*** Begin section ***

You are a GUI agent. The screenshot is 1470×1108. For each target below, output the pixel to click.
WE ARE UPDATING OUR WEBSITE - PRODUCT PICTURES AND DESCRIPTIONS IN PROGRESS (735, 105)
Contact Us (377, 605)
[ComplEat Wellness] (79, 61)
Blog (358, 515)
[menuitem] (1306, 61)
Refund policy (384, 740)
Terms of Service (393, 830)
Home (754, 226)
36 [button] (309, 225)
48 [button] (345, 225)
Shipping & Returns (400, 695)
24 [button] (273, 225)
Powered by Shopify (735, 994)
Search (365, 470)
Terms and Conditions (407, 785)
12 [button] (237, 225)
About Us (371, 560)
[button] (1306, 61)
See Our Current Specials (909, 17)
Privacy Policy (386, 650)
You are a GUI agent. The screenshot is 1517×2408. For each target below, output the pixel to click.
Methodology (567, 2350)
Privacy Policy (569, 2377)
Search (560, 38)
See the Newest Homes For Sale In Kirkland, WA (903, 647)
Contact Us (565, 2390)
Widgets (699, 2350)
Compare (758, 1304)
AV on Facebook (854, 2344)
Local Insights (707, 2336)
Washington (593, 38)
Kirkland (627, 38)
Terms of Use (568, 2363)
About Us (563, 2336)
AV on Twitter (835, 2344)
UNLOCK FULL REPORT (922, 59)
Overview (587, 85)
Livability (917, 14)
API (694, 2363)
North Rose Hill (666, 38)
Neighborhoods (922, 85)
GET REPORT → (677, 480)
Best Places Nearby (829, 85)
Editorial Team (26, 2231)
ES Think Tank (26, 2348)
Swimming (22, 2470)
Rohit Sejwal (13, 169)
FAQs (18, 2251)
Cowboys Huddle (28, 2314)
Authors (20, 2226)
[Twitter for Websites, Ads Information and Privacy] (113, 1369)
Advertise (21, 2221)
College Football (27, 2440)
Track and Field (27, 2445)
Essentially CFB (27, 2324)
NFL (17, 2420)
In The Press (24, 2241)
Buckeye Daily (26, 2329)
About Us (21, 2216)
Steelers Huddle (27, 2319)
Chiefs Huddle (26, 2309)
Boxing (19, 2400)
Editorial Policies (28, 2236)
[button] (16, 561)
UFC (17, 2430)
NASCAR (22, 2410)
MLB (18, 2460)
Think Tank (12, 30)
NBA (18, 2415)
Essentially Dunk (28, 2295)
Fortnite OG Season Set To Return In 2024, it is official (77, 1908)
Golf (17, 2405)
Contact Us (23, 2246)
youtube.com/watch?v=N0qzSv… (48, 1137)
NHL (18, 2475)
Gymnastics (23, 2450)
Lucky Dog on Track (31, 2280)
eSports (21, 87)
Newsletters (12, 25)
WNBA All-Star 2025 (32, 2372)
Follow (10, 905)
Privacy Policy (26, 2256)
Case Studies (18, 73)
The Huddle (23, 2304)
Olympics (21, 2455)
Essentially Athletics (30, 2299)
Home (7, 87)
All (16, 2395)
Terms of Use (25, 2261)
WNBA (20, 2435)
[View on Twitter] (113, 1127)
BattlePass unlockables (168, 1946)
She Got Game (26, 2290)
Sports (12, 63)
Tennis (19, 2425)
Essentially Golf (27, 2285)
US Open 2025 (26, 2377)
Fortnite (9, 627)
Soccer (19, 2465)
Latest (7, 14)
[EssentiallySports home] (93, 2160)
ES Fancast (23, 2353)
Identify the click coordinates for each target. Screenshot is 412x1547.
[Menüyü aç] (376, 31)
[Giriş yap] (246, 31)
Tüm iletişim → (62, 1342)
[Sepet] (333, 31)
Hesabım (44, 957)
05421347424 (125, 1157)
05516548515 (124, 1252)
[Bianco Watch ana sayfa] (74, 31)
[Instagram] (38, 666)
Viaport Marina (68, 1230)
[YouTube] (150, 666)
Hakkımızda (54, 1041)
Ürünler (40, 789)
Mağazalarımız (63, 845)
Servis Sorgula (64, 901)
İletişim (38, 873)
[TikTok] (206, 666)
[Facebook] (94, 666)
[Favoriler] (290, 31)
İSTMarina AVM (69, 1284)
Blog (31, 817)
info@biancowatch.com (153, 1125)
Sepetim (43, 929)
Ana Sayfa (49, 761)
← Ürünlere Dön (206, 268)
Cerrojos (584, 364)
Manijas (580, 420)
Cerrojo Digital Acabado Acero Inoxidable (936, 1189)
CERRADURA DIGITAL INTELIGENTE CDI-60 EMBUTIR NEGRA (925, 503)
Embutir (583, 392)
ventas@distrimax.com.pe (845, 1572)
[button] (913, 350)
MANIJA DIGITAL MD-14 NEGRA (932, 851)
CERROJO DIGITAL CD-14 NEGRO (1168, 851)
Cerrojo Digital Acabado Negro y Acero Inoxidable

*** End section ***

## REQUIREMENT
Your answer must be the lines from the first line of the records through the line containing "48 [button] (345, 225)", copied exactly.

## EXPECTED ANSWER
You are a GUI agent. The screenshot is 1470×1108. For each target below, output the pixel to click.
WE ARE UPDATING OUR WEBSITE - PRODUCT PICTURES AND DESCRIPTIONS IN PROGRESS (735, 105)
Contact Us (377, 605)
[ComplEat Wellness] (79, 61)
Blog (358, 515)
[menuitem] (1306, 61)
Refund policy (384, 740)
Terms of Service (393, 830)
Home (754, 226)
36 [button] (309, 225)
48 [button] (345, 225)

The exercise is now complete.